Hierarchical display of Chemical Data in Web Browsers

Georgios V. Gkoutos, Henry S. Rzepa* and Michael Wright

Department of Chemistry, Imperial College of Science, Technology and Medicine, London, SW7 2AY.

Introduction

When first introduced in 1993, Web browsers were only capable of displaying the content of HTML documents expressed as text or 2D static images (GIF, JPEG). This method has some significant limitations, since it does not explicitly identify the content as chemical in an unambiguous manner, and chemical data expressed as an image cannot be easily converted to machine processable information. Browser capability was enhanced with the introduction of Version 2 of the Netscape browser, which allowed embedded content to be displayed on a browser page using a plugin method. This is based on identifying the content of transcluded datafiles using MIME media type definitions.1 Since then, enhancing the incorporation of chemical datatypes into Web-based documents has followed two, rather divergent directions.

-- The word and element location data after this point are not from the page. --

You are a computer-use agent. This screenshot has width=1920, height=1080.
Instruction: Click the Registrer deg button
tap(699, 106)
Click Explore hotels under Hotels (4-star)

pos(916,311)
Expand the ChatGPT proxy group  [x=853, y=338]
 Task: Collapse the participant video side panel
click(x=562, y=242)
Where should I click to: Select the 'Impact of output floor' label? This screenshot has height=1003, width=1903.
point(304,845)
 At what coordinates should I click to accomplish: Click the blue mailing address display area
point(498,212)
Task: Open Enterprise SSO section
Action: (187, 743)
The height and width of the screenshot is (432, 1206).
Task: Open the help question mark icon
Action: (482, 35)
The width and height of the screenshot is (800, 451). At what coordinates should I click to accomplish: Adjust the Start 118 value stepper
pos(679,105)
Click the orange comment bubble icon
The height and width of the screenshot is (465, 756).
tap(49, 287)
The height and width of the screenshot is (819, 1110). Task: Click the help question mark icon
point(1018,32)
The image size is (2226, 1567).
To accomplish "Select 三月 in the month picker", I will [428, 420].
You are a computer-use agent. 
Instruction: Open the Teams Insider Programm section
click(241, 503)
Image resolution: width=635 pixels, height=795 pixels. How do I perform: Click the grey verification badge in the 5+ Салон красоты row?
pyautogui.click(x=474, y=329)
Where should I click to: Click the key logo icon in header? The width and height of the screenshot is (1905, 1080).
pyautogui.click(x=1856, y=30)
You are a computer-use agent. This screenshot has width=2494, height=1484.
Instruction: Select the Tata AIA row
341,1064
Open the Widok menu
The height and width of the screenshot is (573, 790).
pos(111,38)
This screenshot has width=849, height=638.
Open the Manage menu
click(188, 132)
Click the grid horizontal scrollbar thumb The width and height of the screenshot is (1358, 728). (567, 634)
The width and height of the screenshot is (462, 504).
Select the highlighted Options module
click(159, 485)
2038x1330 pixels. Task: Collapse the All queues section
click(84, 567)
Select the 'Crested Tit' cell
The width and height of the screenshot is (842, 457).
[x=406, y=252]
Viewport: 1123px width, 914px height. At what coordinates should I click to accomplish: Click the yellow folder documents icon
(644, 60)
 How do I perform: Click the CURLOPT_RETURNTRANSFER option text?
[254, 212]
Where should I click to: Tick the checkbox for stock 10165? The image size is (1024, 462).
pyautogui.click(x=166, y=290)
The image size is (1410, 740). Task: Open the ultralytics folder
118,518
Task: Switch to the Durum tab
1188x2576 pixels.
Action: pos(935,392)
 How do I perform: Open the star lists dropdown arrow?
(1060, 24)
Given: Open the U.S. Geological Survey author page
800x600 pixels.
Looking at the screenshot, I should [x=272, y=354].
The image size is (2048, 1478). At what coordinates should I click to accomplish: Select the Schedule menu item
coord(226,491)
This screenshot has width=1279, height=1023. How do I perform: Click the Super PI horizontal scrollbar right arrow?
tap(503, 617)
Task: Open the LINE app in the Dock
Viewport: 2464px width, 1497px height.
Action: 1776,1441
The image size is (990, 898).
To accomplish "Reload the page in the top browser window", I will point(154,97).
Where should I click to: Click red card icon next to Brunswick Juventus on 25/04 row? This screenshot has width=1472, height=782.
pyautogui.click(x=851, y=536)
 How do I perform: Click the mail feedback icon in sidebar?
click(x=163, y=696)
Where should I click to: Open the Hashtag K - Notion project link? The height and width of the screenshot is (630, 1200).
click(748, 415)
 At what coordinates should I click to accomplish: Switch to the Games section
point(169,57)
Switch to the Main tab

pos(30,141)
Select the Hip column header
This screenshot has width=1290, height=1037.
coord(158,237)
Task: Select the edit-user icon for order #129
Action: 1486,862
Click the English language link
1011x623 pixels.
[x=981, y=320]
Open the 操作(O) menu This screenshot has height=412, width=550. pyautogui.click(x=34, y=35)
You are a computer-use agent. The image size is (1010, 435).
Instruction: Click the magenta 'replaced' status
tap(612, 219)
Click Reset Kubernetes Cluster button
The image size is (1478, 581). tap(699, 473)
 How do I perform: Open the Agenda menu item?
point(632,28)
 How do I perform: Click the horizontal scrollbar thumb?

In this article we discuss these developments, and analyse the implementation of a new unified method for displaying chemical content in Web browser pages.

Chemical Applications of Browser Plug-ins

Support for chemical content within a Web page was first introduced with the Chime plugin, released by MDL in 1996 and enabling a number of chemical MIME types.1 Other chemical plugins have followed.2 The plugin method is also often used in a chemical context to display virtual reality chemical models.3 The syntax for invoking a chemical dataset using HTML commands is of the following type:
<embed src="chemical_file" width="200" height="200" ... optional_parameters="...">
A pre-requisite with plugins is that they require the user to first install the appropriate software. If the user does not wish to install this specific software, or has no permission on their computer to do so, then the HTML page containing the invocation of the plug-in will fail to display any chemical content, i.e. this mode of display is not "fail safe". The HTML can be made more robust by inserting a number of JavaScript tests to predetermine whether the appropriate plugin was installed, but because of the complexity of this test, few authors made use of this (somewhat non standard) feature.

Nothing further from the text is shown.